BEGIN Extract
CITY NATIONALCORPORATION 5.250% Senior Note Due 2020

Contract Categories: Business Finance - Note Agreements
EX-4.2 4 a10-16883_5ex4d2.htm EX-4.2

Exhibit 4.2

 

UNLESS THIS CERTIFICATE IS PRESENTED BY AN AUTHORIZED REPRESENTATIVE OF THE DEPOSITORY TRUST COMPANY, A NEW YORK CORPORATION (“DTC”), TO THE COMPANY OR ITS AGENT FOR REGISTRATION OF TRANSFER, EXCHANGE OR PAYMENT, AND ANY CERTIFICATE ISSUED IS REGISTERED IN THE NAME OF CEDE & CO. OR IN SUCH OTHER NAME AS IS REQUESTED BY AN AUTHORIZED REPRESENTATIVE OF DTC (AND ANY PAYMENT IS MADE TO CEDE & CO. OR TO SUCH OTHER ENTITY AS IS REQUESTED BY AN AUTHORIZED REPRESENTATIVE OF DTC), ANY TRANSFER, PLEDGE OR OTHER USE HEREOF FOR VALUE OR OTHERWISE BY OR TO ANY PERSON IS WRONGFUL INASMUCH AS THE REGISTERED OWNER HEREOF, CEDE & CO., HAS AN INTEREST HEREIN.

 

THIS SECURITY IS A GLOBAL SECURITY WITHIN THE MEANING OF THE INDENTURE HEREINAFTER REFERRED TO AND IS REGISTERED IN THE NAME OF A DEPOSITARY OR A NOMINEE THEREOF.  TRANSFERS OF THIS GLOBAL SECURITY SHALL BE LIMITED TO TRANSFERS IN WHOLE, BUT NOT IN PART, TO NOMINEES OF DTC OR TO A SUCCESSOR THEREOF OR SUCH SUCCESSOR’S NOMINEE AND TRANSFERS OF PORTIONS OF THIS GLOBAL SECURITY SHALL BE LIMITED TO TRANSFERS MADE IN ACCORDANCE WITH THE RESTRICTIONS SET FORTH IN THE INDENTURE.
END Extract
### Parts of the exercise
- a) Repeat the City National note word for word, from "CITY NATIONALCORPORATION 5.250%" to "AN INTEREST HEREIN.".
- b) Who does the City National note name as the registered owner of the certificate?
BEGIN Dataset excerpts
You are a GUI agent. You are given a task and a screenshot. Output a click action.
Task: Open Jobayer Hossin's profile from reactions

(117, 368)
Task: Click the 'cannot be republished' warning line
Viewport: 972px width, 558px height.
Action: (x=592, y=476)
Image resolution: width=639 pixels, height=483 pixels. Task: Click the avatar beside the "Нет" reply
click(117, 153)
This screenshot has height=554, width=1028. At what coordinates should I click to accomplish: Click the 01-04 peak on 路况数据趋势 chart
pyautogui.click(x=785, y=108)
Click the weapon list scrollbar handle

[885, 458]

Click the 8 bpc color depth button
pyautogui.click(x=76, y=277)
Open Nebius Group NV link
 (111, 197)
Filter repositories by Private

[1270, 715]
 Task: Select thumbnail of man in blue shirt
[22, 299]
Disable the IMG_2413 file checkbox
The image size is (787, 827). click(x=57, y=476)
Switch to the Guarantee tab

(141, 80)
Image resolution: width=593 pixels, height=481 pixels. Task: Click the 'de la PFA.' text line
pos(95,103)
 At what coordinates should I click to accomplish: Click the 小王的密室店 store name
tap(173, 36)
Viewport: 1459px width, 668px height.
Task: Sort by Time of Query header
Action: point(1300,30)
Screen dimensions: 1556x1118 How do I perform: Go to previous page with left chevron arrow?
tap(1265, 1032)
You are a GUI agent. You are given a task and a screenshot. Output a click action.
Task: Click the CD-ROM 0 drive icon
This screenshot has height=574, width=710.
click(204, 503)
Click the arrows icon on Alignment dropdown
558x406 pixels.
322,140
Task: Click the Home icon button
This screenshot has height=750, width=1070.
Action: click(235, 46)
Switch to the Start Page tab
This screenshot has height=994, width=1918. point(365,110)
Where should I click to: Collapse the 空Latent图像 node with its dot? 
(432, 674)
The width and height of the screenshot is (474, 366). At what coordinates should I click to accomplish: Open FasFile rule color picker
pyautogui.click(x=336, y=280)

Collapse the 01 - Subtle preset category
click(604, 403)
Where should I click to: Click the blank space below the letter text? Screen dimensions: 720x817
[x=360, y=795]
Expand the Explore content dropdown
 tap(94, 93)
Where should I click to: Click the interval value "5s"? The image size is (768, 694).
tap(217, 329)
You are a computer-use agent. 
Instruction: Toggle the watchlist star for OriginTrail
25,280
END Dataset excerpts
### Expected answers
- a)
CITY NATIONALCORPORATION 5.250% Senior Note Due 2020

Contract Categories: Business Finance - Note Agreements
EX-4.2 4 a10-16883_5ex4d2.htm EX-4.2

Exhibit 4.2

 

UNLESS THIS CERTIFICATE IS PRESENTED BY AN AUTHORIZED REPRESENTATIVE OF THE DEPOSITORY TRUST COMPANY, A NEW YORK CORPORATION (“DTC”), TO THE COMPANY OR ITS AGENT FOR REGISTRATION OF TRANSFER, EXCHANGE OR PAYMENT, AND ANY CERTIFICATE ISSUED IS REGISTERED IN THE NAME OF CEDE & CO. OR IN SUCH OTHER NAME AS IS REQUESTED BY AN AUTHORIZED REPRESENTATIVE OF DTC (AND ANY PAYMENT IS MADE TO CEDE & CO. OR TO SUCH OTHER ENTITY AS IS REQUESTED BY AN AUTHORIZED REPRESENTATIVE OF DTC), ANY TRANSFER, PLEDGE OR OTHER USE HEREOF FOR VALUE OR OTHERWISE BY OR TO ANY PERSON IS WRONGFUL INASMUCH AS THE REGISTERED OWNER HEREOF, CEDE & CO., HAS AN INTEREST HEREIN.

- b) Cede & Co.